Thank you for your interest in contributing to our project. Whether it's a bug report, new feature, correction, or additional documentation, we greatly value feedback and contributions from our community.
Please read through this document before submitting any issues or pull requests to ensure we have all the necessary information to effectively respond to your bug report or contribution.
We welcome you to use the GitHub issue tracker to report bugs or suggest features.
When filing an issue, please check existing open, or recently closed, issues to make sure somebody else hasn't already reported the issue. Please try to include as much information as you can. Details like these are incredibly useful:
- A reproducible test case or series of steps
- The version of our code being used
- Any modifications you've made relevant to the bug
- Anything unusual about your environment or deployment
Contributions via pull requests are much appreciated. Before sending us a pull request, please ensure that:
- You are working against the latest source on the main branch.
- You check existing open, and recently merged, pull requests to make sure someone else hasn't addressed the problem already.
- You open an issue to discuss any significant work - we would hate for your time to be wasted.
- You are not mixing substantial refactoring changes in with functional changes.
- If refactoring is desirable, publish a separate refactoring PR first, followed by a functional change PR. This will ensure safe and efficient reviews.
- PRs that do not meet these expectations will be rejected.
To send us a pull request, please:
- Fork the repository.
- Modify the source; please focus on the specific change you are contributing. If you also reformat all the code, it will be hard for us to focus on your change.
- Ensure local tests pass.
- Commit to your fork using clear commit messages.
- Send us a pull request, answering any default questions in the pull request interface.
- Pay attention to any automated CI failures reported in the pull request, and stay involved in the conversation.
- Please do not squash commits between revisions, this makes review challenging, as the diff between revisions is harder to find and review.
GitHub provides additional document on forking a repository and creating a pull request.
The following sections provide some guidance that will help you make contributions.
The following are useful commands that can be run within the root
directory of this repository.
Use npm install
within the root directory to initialize all package directories before running any of the following commands.
npm run compile
npm run lint
npm run lint:fix
npm run test
In the root directory of aws-otel-js-instrumentation
, run:
./scripts/build_and_install_distro.sh
In the target local NodeJS project to be instrumented, run
npm install
npm install /<PATH>/<TO>/aws-distro-opentelemetry-node-autoinstrumentation
Your NodeJS project can now be run with your local copy of the ADOT NodeJS code with:
node --require '@aws/aws-distro-opentelemetry-node-autoinstrumentation/register' your-application.js.js
Looking at the existing issues is a great way to find something to contribute on.
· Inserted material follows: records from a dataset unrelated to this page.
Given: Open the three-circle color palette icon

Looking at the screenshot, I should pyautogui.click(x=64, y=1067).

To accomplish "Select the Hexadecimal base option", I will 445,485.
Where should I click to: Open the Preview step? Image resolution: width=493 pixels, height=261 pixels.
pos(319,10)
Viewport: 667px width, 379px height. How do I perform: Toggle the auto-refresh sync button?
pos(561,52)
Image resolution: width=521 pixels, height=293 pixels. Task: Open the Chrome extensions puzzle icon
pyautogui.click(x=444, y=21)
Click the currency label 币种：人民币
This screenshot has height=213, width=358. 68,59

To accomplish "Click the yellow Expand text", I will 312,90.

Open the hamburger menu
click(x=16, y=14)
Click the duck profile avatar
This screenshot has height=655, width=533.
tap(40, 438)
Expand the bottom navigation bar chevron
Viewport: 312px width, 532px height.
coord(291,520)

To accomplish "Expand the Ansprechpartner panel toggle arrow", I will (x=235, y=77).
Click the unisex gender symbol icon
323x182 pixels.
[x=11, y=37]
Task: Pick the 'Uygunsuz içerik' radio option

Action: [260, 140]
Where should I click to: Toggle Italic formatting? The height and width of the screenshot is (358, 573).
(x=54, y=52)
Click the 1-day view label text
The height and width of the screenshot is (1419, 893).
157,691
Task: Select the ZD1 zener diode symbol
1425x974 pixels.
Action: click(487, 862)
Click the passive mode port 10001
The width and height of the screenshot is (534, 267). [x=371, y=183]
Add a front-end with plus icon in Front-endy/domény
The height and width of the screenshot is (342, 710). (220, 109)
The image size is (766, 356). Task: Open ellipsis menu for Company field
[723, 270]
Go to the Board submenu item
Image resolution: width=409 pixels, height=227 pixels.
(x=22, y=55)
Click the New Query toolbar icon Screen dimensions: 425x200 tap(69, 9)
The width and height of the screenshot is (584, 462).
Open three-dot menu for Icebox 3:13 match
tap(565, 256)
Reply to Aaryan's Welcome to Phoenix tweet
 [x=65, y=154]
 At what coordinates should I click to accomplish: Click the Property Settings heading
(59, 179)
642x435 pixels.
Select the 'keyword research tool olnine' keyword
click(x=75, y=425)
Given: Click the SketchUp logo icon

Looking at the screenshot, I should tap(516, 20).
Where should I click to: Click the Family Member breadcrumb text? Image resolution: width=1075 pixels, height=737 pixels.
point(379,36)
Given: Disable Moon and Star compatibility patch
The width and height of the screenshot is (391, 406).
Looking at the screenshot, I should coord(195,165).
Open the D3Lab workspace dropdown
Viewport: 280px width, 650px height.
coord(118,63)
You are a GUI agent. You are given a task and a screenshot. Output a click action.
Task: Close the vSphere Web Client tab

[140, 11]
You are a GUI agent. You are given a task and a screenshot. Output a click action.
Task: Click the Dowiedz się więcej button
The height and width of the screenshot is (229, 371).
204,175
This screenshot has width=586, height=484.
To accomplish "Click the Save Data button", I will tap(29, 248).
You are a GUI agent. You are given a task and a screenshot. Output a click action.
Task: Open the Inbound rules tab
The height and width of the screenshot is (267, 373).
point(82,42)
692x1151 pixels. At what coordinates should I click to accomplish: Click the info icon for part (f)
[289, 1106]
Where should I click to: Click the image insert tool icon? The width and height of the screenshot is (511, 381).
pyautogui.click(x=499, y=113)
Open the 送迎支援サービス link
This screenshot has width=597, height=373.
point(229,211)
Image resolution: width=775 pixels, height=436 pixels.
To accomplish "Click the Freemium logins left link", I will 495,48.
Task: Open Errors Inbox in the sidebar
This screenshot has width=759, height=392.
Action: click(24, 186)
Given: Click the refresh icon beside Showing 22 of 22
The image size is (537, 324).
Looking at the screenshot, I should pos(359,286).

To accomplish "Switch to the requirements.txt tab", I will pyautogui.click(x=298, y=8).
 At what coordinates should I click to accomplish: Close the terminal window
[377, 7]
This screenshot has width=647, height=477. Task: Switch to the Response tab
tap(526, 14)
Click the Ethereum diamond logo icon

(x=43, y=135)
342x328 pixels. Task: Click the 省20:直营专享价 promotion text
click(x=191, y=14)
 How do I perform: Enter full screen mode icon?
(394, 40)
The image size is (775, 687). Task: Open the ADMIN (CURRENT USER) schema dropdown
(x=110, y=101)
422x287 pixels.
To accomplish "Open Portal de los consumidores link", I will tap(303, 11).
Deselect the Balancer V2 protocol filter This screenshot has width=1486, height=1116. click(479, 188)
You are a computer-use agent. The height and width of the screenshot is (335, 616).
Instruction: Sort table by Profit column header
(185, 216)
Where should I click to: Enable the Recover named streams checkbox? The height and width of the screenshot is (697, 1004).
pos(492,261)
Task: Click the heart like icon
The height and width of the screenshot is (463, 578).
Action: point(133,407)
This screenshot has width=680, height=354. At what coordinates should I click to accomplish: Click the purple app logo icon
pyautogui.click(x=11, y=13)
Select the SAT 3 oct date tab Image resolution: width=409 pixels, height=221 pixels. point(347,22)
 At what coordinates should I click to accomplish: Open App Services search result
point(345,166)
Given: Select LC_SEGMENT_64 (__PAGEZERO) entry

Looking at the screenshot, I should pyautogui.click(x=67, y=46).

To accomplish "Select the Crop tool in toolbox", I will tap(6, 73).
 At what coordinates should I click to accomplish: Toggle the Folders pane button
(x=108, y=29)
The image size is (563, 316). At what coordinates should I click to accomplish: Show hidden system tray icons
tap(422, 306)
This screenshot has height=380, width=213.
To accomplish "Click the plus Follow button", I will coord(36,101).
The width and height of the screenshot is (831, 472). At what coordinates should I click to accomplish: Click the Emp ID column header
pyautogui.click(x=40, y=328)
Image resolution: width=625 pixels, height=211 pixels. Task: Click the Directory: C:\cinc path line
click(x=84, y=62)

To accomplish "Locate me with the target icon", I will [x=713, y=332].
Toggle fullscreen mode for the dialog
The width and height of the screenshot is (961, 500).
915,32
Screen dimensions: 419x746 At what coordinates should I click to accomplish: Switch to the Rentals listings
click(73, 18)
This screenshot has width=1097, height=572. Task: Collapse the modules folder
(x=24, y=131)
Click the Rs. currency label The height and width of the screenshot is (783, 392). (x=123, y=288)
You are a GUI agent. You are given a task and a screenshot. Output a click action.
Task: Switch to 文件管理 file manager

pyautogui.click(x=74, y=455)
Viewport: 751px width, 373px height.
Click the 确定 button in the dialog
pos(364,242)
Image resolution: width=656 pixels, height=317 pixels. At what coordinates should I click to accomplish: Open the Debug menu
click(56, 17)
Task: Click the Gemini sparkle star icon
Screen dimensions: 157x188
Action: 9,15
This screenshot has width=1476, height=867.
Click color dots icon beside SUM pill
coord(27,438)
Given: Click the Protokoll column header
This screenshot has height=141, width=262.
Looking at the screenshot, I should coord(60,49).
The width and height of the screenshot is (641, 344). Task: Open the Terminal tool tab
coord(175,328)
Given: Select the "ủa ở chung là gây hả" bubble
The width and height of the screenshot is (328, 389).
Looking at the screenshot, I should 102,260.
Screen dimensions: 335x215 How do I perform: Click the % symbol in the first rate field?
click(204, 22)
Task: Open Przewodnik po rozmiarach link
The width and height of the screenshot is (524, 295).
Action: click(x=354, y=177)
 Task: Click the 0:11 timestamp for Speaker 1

As our projects, by default, use the default GitHub issue labels (enhancement/bug/duplicate/help wanted/invalid/question/wontfix), looking at any 'help wanted' issues is a great place to start.
This project has adopted the Amazon Open Source Code of Conduct. For more information see the Code of Conduct FAQ or contact opensource-codeofconduct@amazon.com with any additional questions or comments.
If you discover a potential security issue in this project we ask that you notify AWS/Amazon Security via our vulnerability reporting page. Please do not create a public github issue.
See the LICENSE file for our project's licensing. We will ask you to confirm the licensing of your contribution.